Strong and effective, non-adversarial, yet energized advocate. I’m thinking parent, friend, sibling, physician, adult child of aging parent, activist.

BEAST. I can be yours if needed, count on it.

The Sh*t Sandwich

“I have realized that I really enjoy learning about ***, but I don’t necessarily like studying it and being tested on it.”

And there it is. My mama pride swells at this concise, distilled insight of self-awareness that Son shared with me, about 6 weeks into college. So you really like ***. How much might you be willing to work/tolerate/sacrifice to stick with it? Will you keep *** as a hobby/interest, or can you see yourself making a career out of it? No rush to figure it out! And how cool to know there is a distinction to make?

How much are we willing to give for something we really want? Are we willing to eat the particular flavor of shit sandwich (a la Mark Manson–check out his blog and books!) that’s inevitably served on the path to our goal?

Sometimes we don’t even have to know what we want; clarity about what we don’t want–shit sandwiches we will not eat–is enough to set us on the right path for each of us. Some shit sandwiches I have rejected:

Three Dimentional Calculus and Vector Analysis: Freshman year in college, one problem on the final exam of this class took up 8 pages in the exam book. And why did I have to know it? How did the reasoning help me in life? No more math for me, thank you. I left engineering the following quarter.
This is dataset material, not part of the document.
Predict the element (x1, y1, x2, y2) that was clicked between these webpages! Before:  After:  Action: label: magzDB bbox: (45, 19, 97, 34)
Physical Chemistry: Having already gotten a C in physics (which happens when you fail the second midterm because you start dating your husband), empowered with an aversion to math, and knowing already that life is too short for this kind of suffering, I rejected chemistry and embraced biology as a major.

5:30am Rounds: General surgery, my first ever clinical rotation. My intern, the wonderful Gopal Kowdley whom I love to this day, looked at me and said, “You’re tempted, I can tell.” But OMG surgery–the egos, the bombast, the misogyny–AND getting up in the dark every day, forever? Nope.
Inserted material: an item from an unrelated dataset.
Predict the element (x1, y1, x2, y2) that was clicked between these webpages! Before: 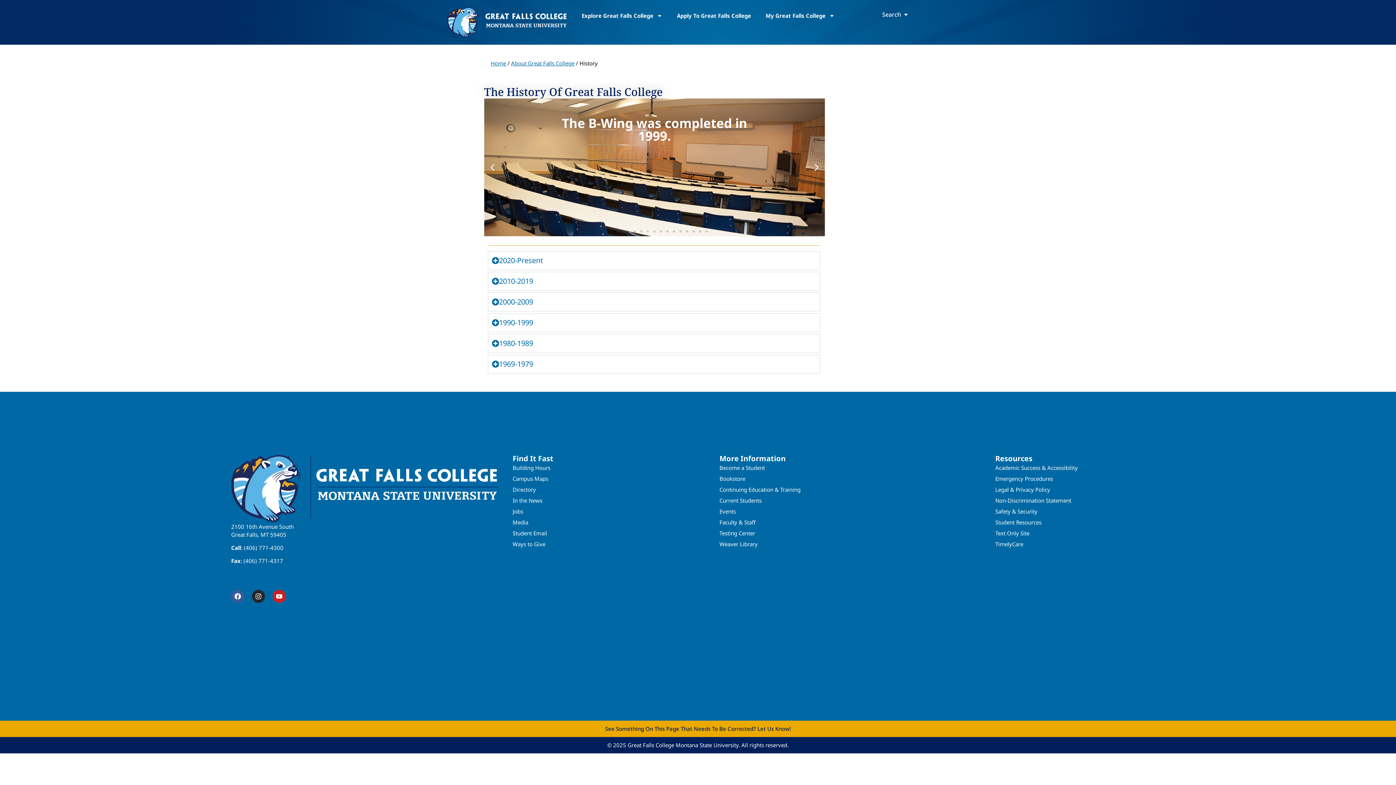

Lifelong call: I love reading echocardiograms–ultrasounds of the heart, beating in real time. Second year of residency is when internists apply for subspecialty fellowships. That year my cardiology fellow stood right next to me at 10pm, monitoring a dying patient in the cardiac ICU. He had a little girl at home who missed her dad. Later that year, the attending cardiologist, my amazing teacher, sat across from me at the nurses station, in the middle of the night, reviewing the EKG of a lady with a likely heart attack. He had grandchildren already. He had to get up in the dark–in the middle of the night. No cardiology fellowship for me!
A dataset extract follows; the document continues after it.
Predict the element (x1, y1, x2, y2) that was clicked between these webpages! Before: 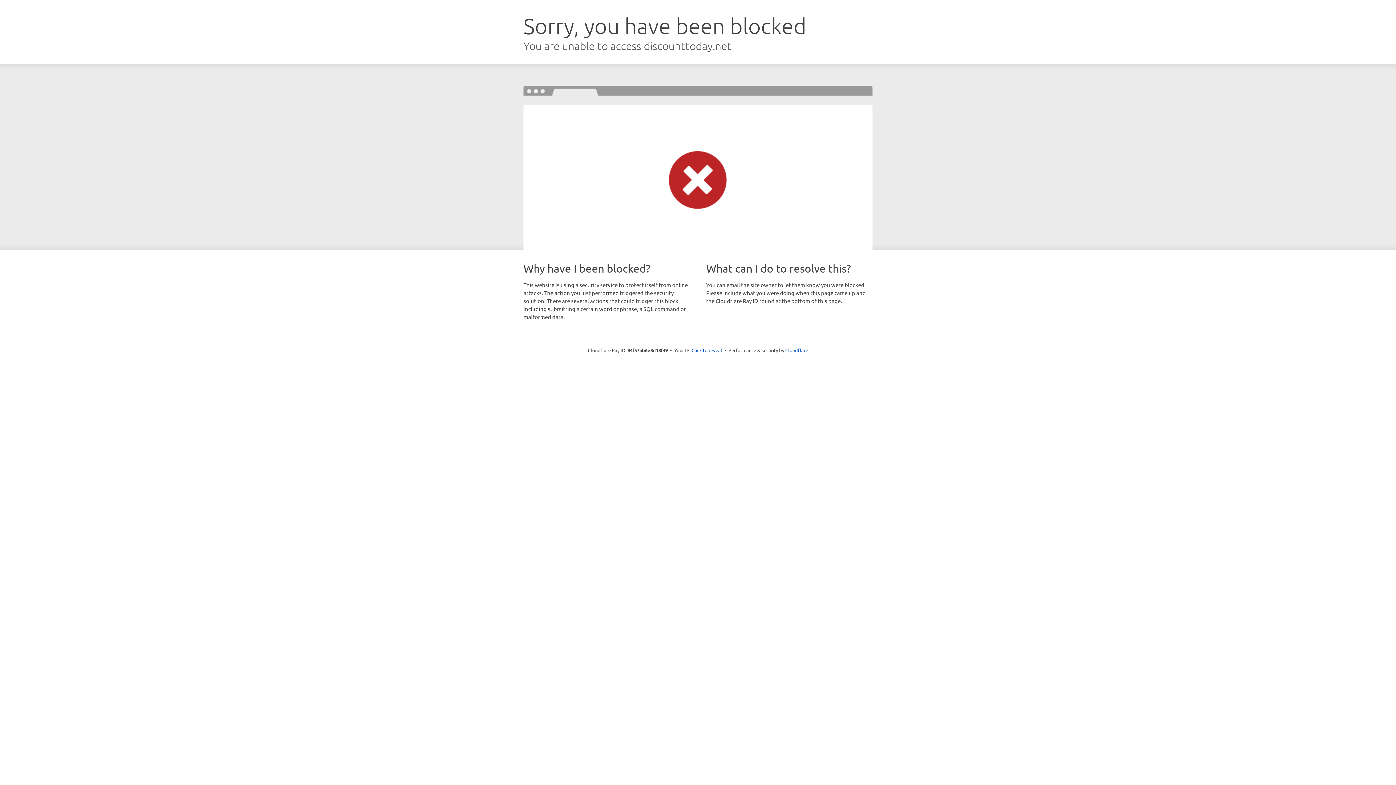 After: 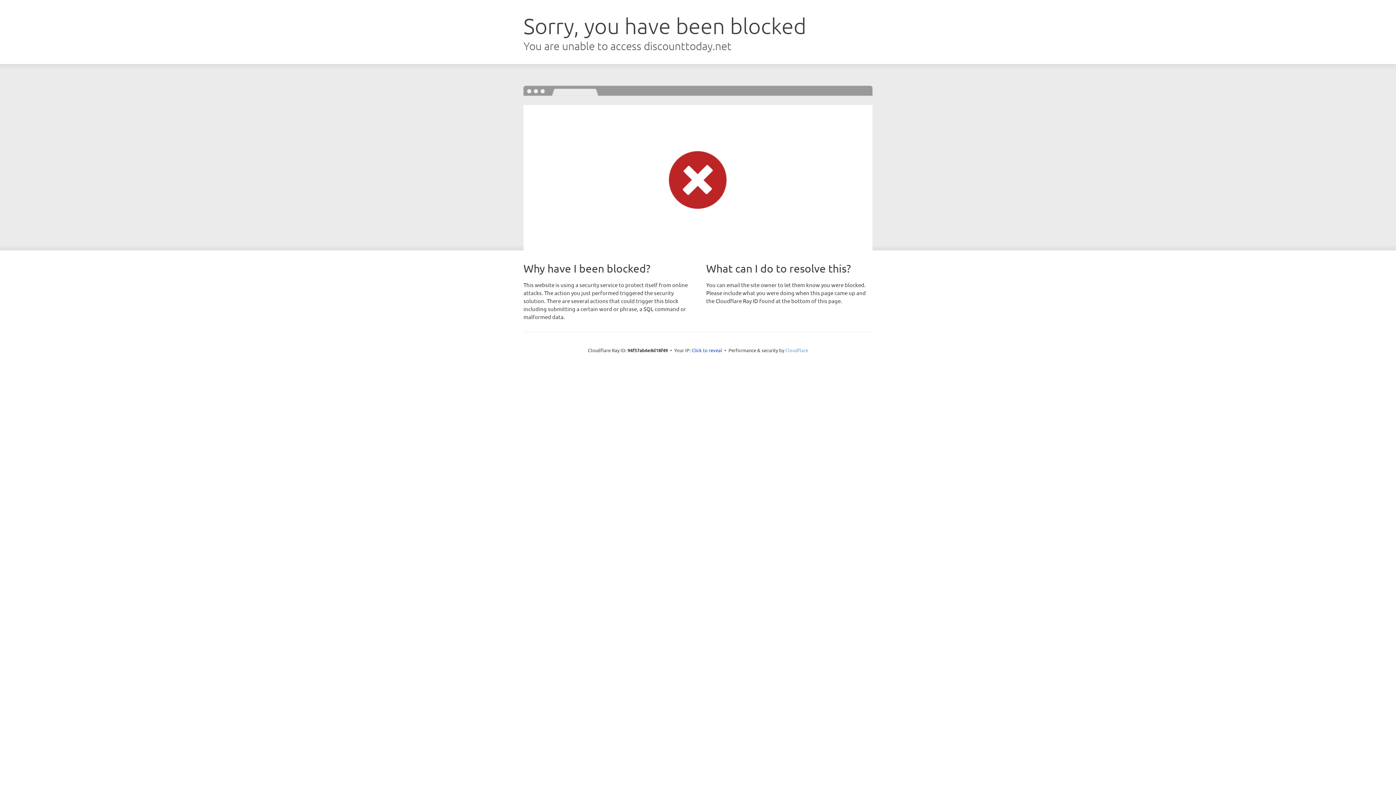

I live in Chicago when my home is Colorado. Wut? But Husband is from here, we trained here, and we both found jobs here that fulfill us and allow us to make a difference in people’s lives. WINNER! Love makes us do crazy things, like eat this. huge. shit sandwich. Without hesitation, no matter how it tastes. Every day. For 20+ years.

Through the long hallways of my career, at each door has stood a waiter offering some shit sandwich for me to taste in order to get through. I closed some doors, and walked through others. I wrote last month that I regret none of the work thresholds I’ve crossed to date. Since the beginning, nothing has been be-all, end-all. If I hadn’t gotten into med school the first time I’d have decided to try again or try something else. I committed to finish an internal medicine residency and pay back my student loans; those doors swung heavily one way. Other than that, I have always had the privilege of myriad opportunities to use my skills and credentials in new and interesting ways if I wanted to–generalists are needed everywhere. But the older I get, the more selective I am about what shit sandwiches I’m willing to eat. I think that’s normal.

As Liz Gilbert interprets Manson in her book, Big Magic: “So the question is not so much ‘What are you passionate about?’ The question is ‘What are you passionate enough about that you can endure the most disagreeable aspects of the work?’”

So ONWARD, I say to Son. Keep learning about yourself and the world. Try out different things, taste a little of everything as long as you’re sure it’s not toxic. Carve out your space. I am confident you will find your favorite flavor of shit sandwich.